The Roland GR-300 is an analog guitar synthesizer manufactured by Roland Corporation. It was introduced to market in 1980.

The GR-300 was considered the first "playable" guitar synthesizer. (Its predecessor, the GR-500, was plagued with tracking problems that rendered it virtually unplayable.) The GR-300 had no MIDI (it had not been developed yet) and could initially only be played/controlled with a Roland G series guitar controller (originally offered with the G-303, G-505 and G-808, later the G-202 and it was backward-compatible with the G-707 and the GK-1 pickup system, released a few years later). Some guitar manufacturers like Gibson and Fender would later release "Roland Ready" guitars with the necessary electronics installed to use with the early Roland guitar synthesizers.
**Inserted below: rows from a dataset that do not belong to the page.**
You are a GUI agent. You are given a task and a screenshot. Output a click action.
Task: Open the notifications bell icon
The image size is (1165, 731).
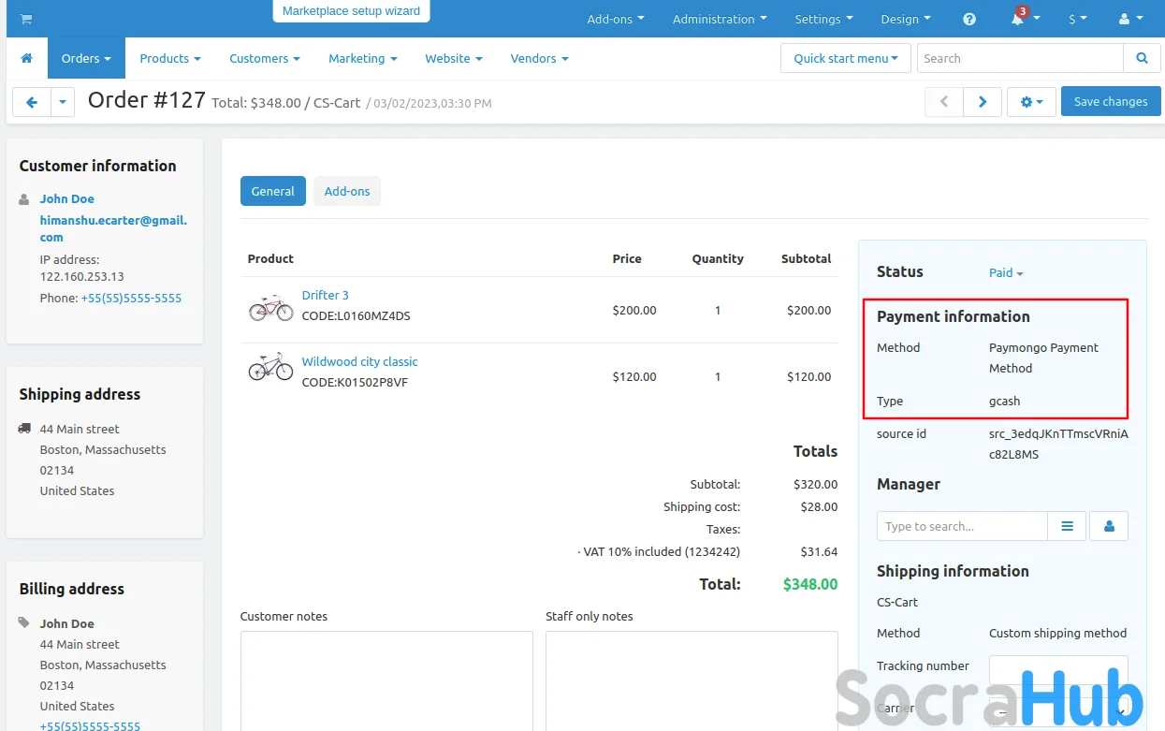(x=1019, y=19)
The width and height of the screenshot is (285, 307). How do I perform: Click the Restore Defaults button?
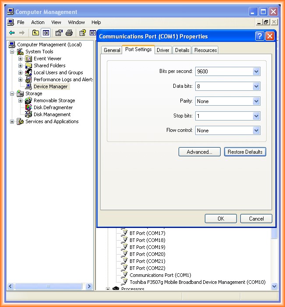click(x=245, y=152)
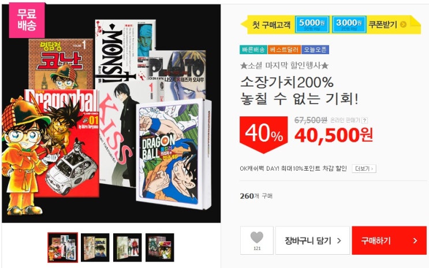The image size is (429, 268).
Task: Add item via 장바구니 담기 button
Action: coord(312,240)
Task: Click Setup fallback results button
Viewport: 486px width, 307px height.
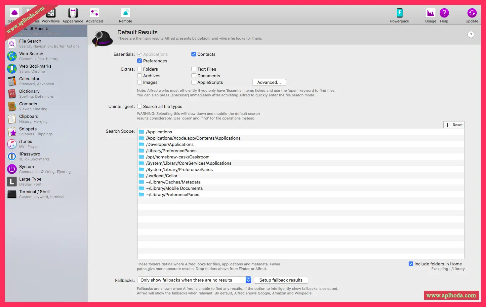Action: pyautogui.click(x=281, y=280)
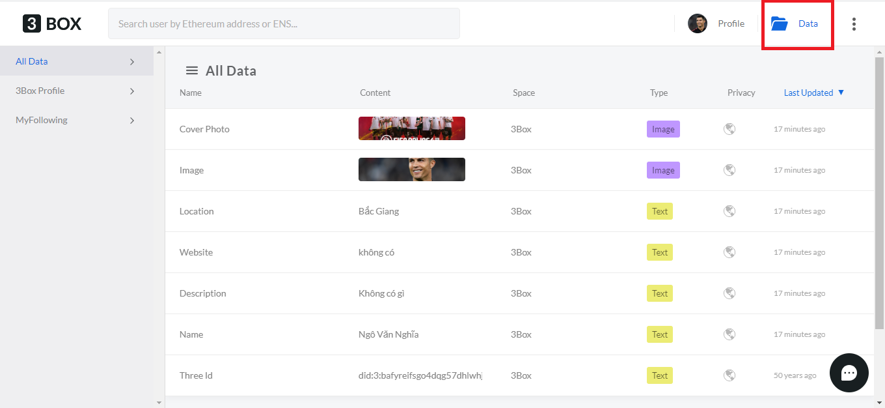Click the hamburger menu beside All Data

(x=192, y=70)
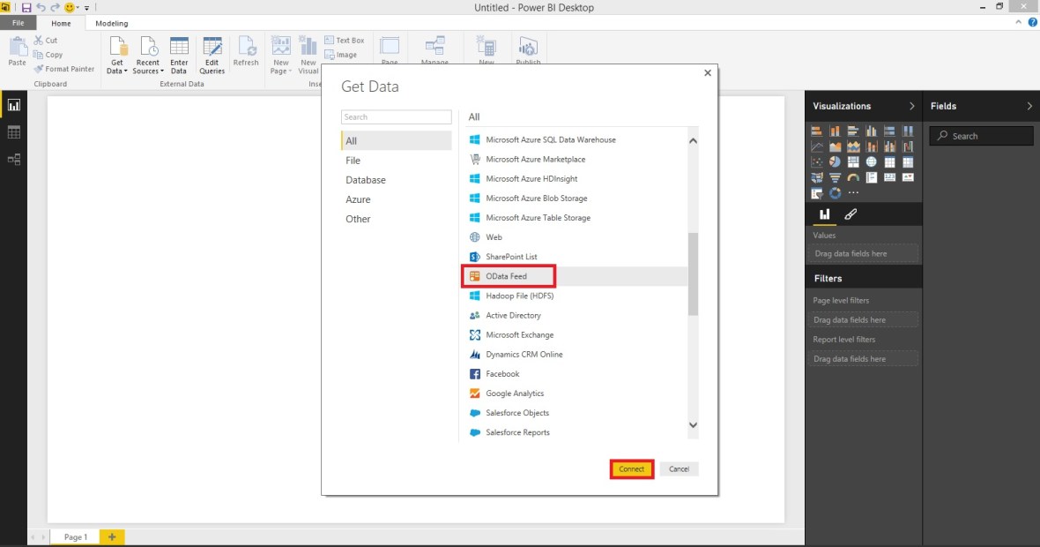Select the Pie chart visualization
The width and height of the screenshot is (1040, 547).
coord(835,161)
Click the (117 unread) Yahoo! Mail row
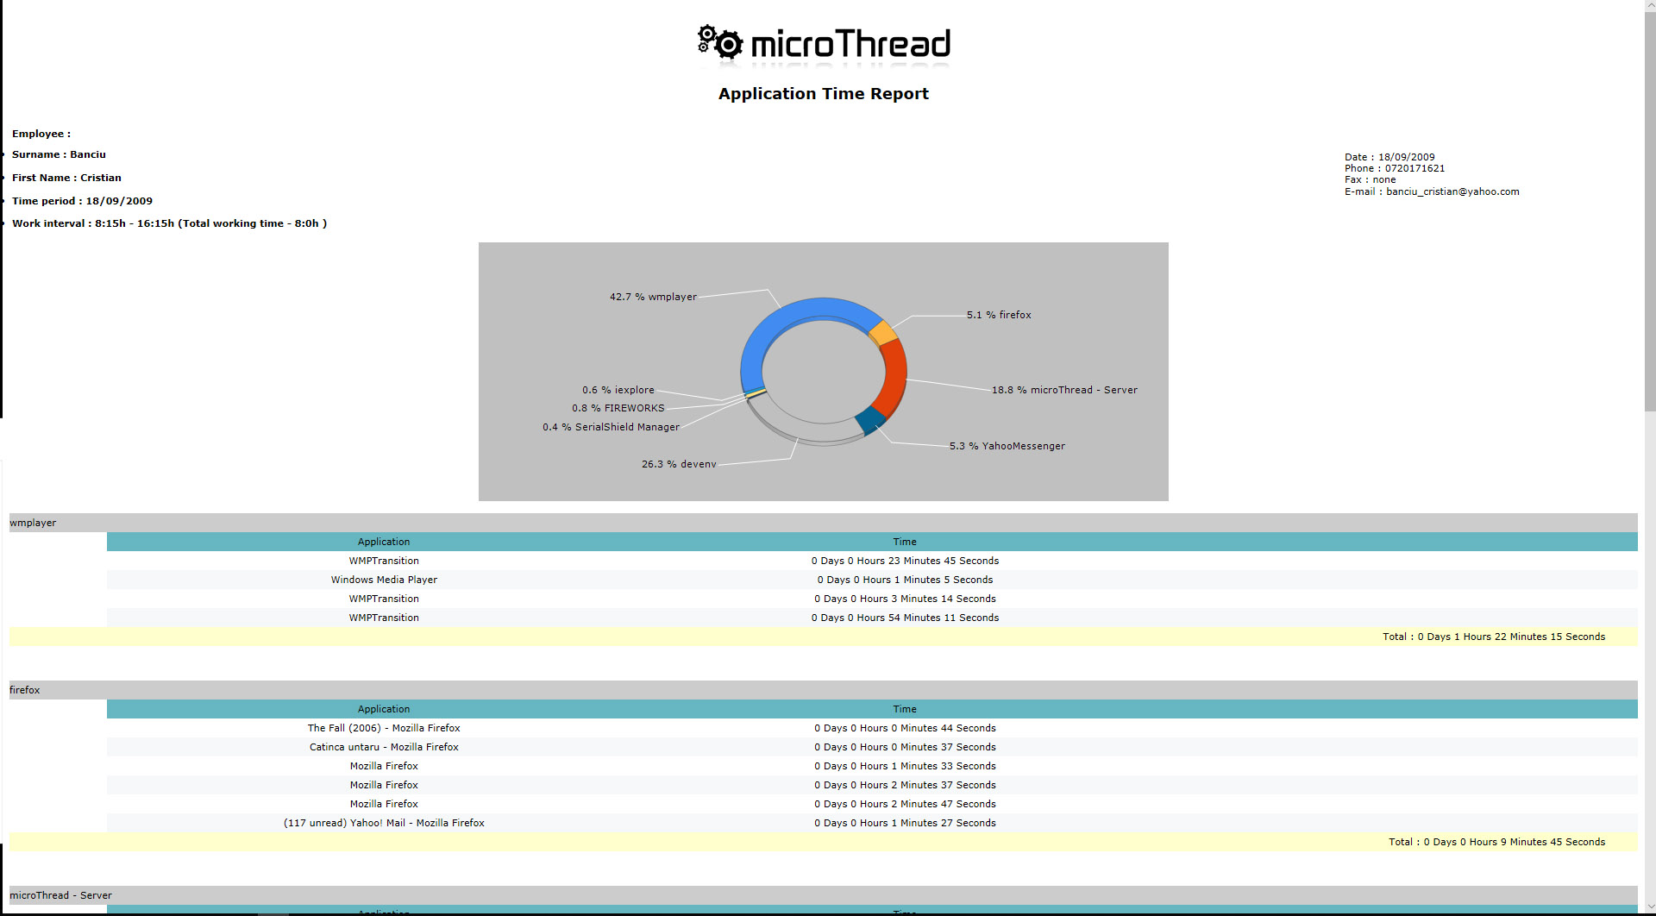The image size is (1656, 916). [872, 823]
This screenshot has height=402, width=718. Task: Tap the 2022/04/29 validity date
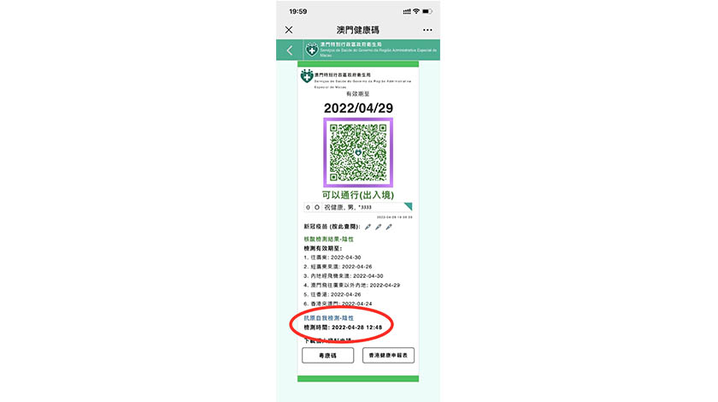(x=358, y=108)
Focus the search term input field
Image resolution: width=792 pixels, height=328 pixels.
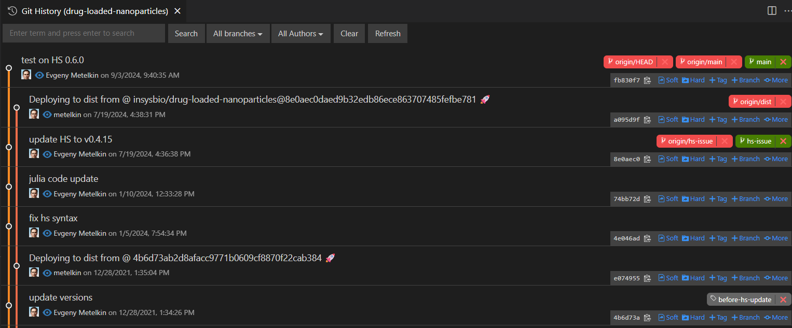click(x=84, y=33)
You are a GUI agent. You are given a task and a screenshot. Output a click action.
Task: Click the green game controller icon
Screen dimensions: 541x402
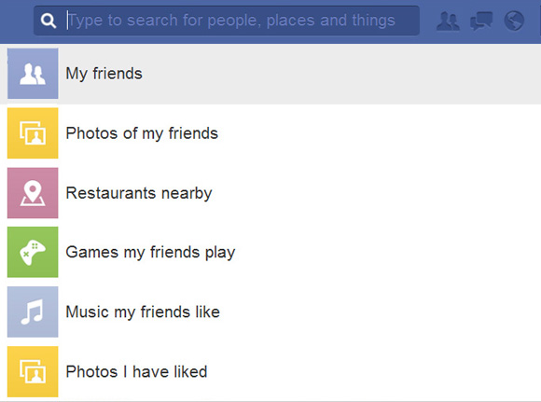pos(33,252)
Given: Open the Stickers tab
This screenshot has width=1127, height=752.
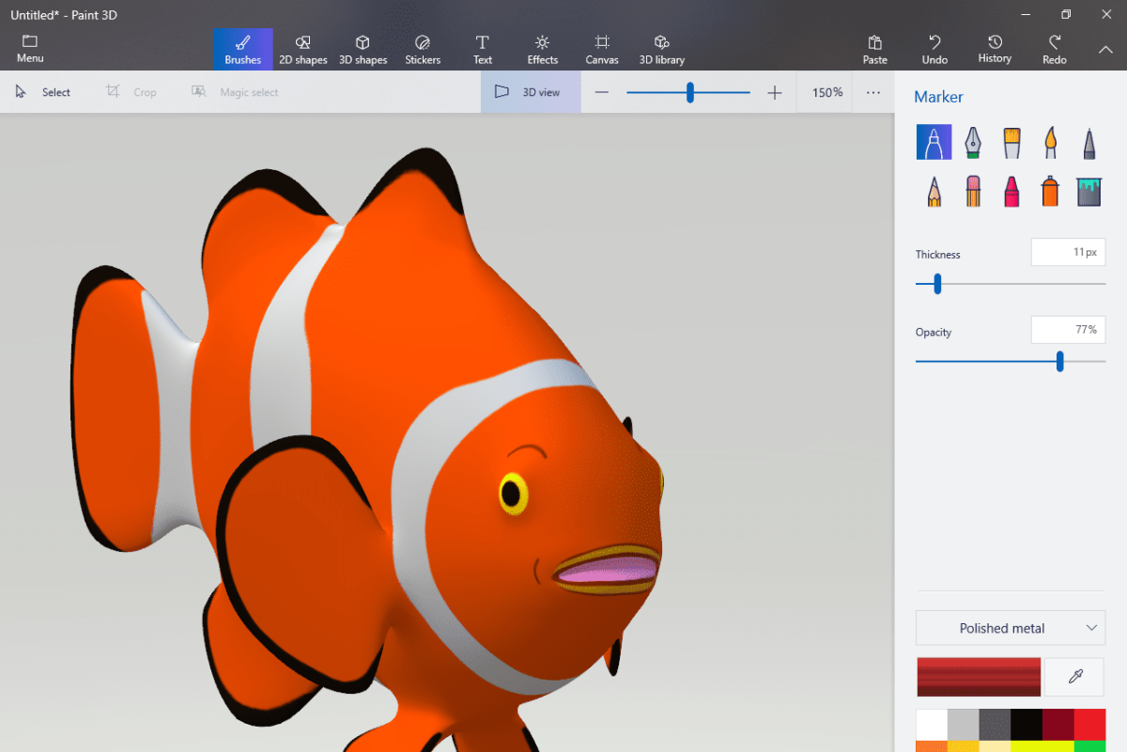Looking at the screenshot, I should click(x=423, y=50).
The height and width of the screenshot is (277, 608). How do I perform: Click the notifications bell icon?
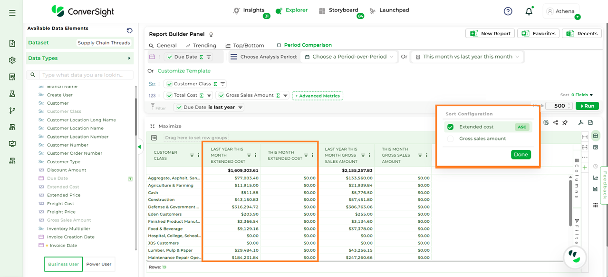click(x=529, y=11)
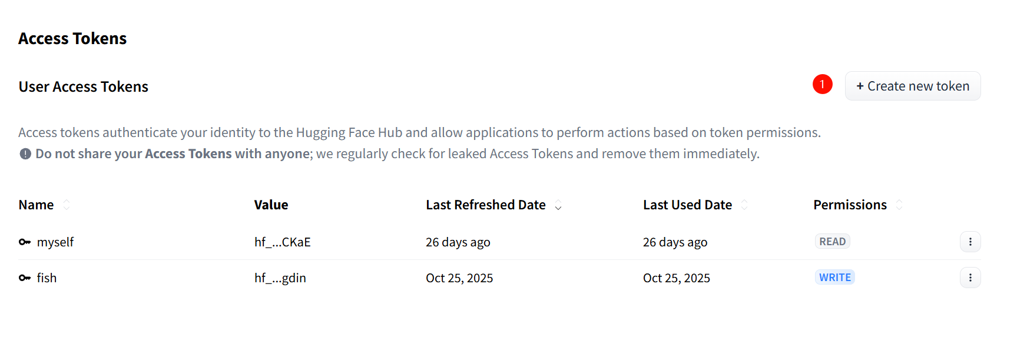Screen dimensions: 1017x354
Task: Click the key icon beside myself token
Action: (25, 242)
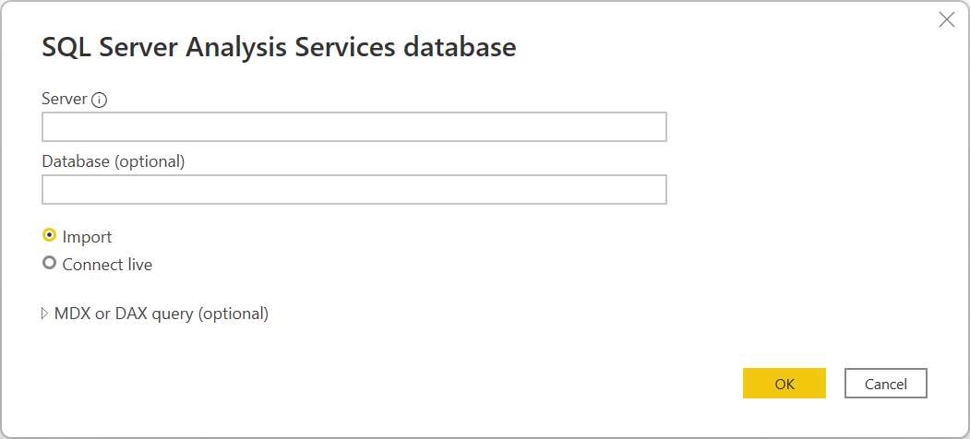
Task: Click the Server info icon
Action: point(100,100)
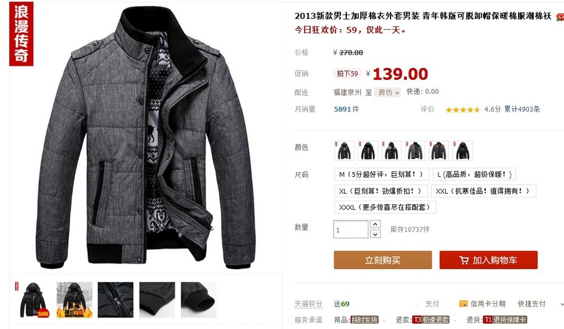Decrease quantity with the down arrow
Image resolution: width=564 pixels, height=329 pixels.
[375, 234]
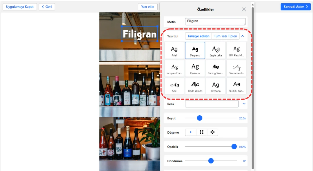Switch to Tüm Yazı Tipleri tab
Viewport: 313px width, 171px height.
point(225,36)
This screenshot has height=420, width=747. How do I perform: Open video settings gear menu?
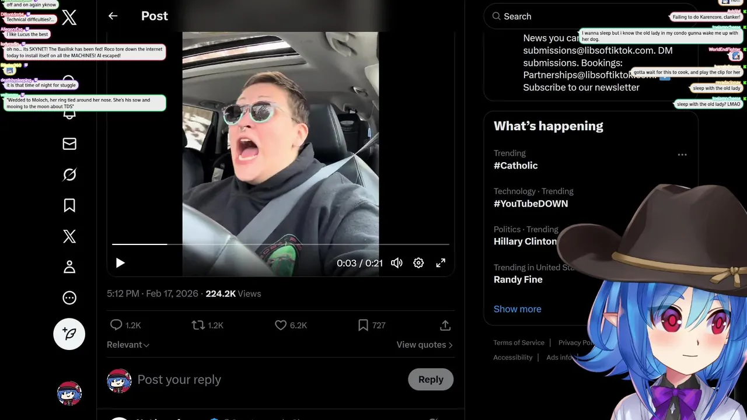418,263
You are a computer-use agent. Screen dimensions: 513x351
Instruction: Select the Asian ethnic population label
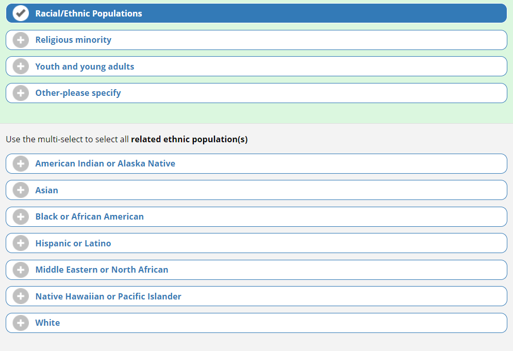point(46,190)
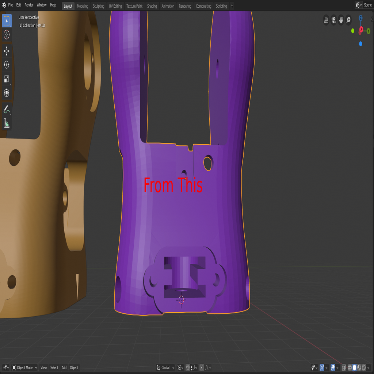Click the hand icon to move the view
This screenshot has height=374, width=374.
[x=341, y=20]
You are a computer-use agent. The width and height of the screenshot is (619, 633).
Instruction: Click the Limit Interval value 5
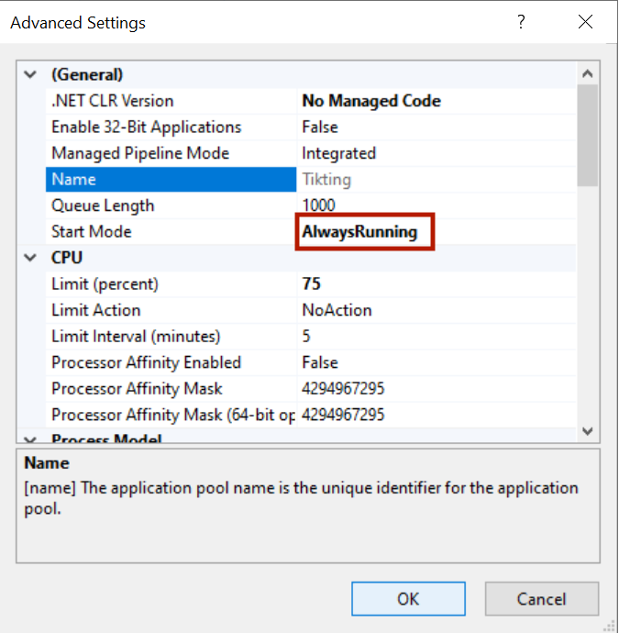point(306,337)
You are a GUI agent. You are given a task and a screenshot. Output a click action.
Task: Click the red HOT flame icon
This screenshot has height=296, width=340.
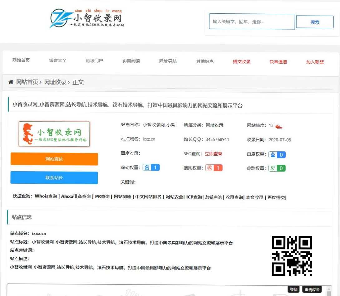[x=279, y=126]
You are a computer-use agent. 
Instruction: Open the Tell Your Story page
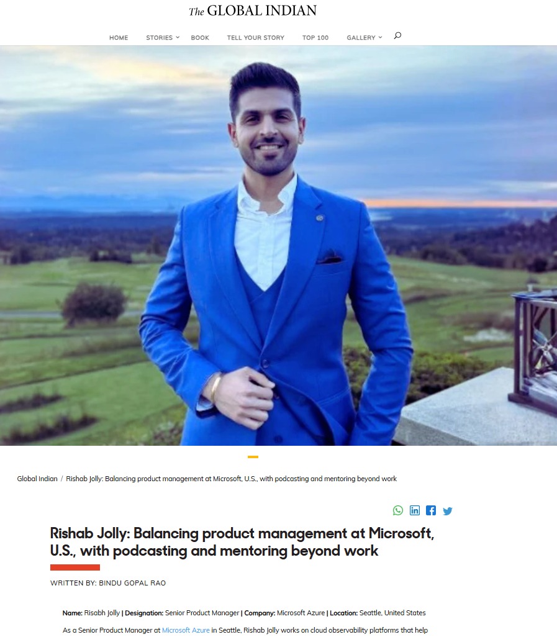pyautogui.click(x=256, y=37)
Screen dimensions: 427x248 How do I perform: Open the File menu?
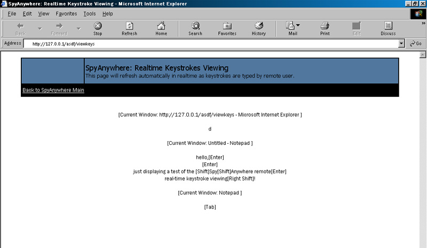pos(12,13)
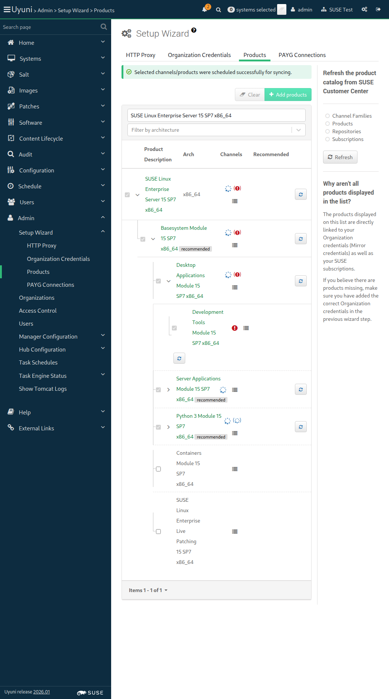The height and width of the screenshot is (699, 389).
Task: Open the items per page dropdown
Action: (x=148, y=590)
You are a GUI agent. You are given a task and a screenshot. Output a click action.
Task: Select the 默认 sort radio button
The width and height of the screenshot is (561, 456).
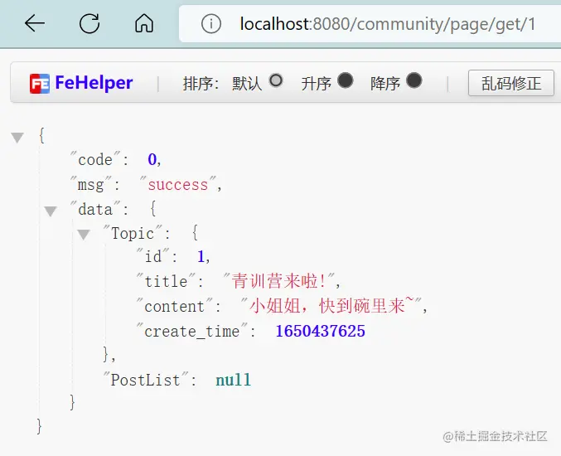pos(276,80)
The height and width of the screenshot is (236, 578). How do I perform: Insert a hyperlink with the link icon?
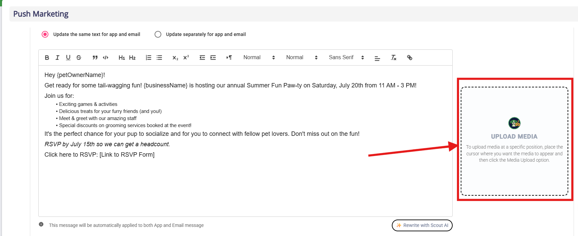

The synthesizer used internal circuitry to convert the guitar's pitch to a control voltage that would then be able to determine the pitch of the VCOs and trigger the envelope-controlled VCF, if enabled. This process required a hexaphonic pickup to be installed on the guitar, essentially sending 6 separate signals, one for each string on the guitar, to individual pitch-to-voltage conversion circuits in the synthesizer module.

The actual synthesizer module sat on the floor and had the rugged appearance of a large, bright blue guitar-type foot pedal (complete with carrying handles) and did not resemble an actual keyboard synthesizer at all. It featured six-voice polyphony, one voice per string and two oscillators per voice. Each pair of VCOs were harmonically locked to each string but could be tuned separately to play different pitches. The GR-300 also featured a VCF with variable length sweep up and down, and an LFO to add pitch vibrato to the oscillators. Each string had an enable-disable switch as well as a string sensitivity switch (basically audio compression). Built-in footswitches controlled the VCO mode (single/duet), the VCO harmonize pitch (detuning of the VCO's), and the VCF mode (on, bypass, or inverted - inverting the envelope sweep of the cutoff frequency of the VCF). There was also an expression pedal control input for the cutoff frequency of the VCF. It did not have any patch memory, other than the ability to pre-set pitches of the tunable oscillator (which was not locked to the incoming pitch of the guitar controller) with Pitch A/B footswitches - which could be set to latching or momentary. The GR-300 could output either the guitar, the synth, or a mix of the two.

==Notable users==
- Pat Metheny
- Chuck Hammer
- Robert Fripp
- Andy Summers
- Adrian Belew
- Charly García
- Shawn Lane
- Kazumi Watanabe
- David Byrne
- Jimmy Page
- Pete Townshend
- Trevor Rabin
- Jeff Beck
- Carlos García-Vaso (Of Azul y Negro fame)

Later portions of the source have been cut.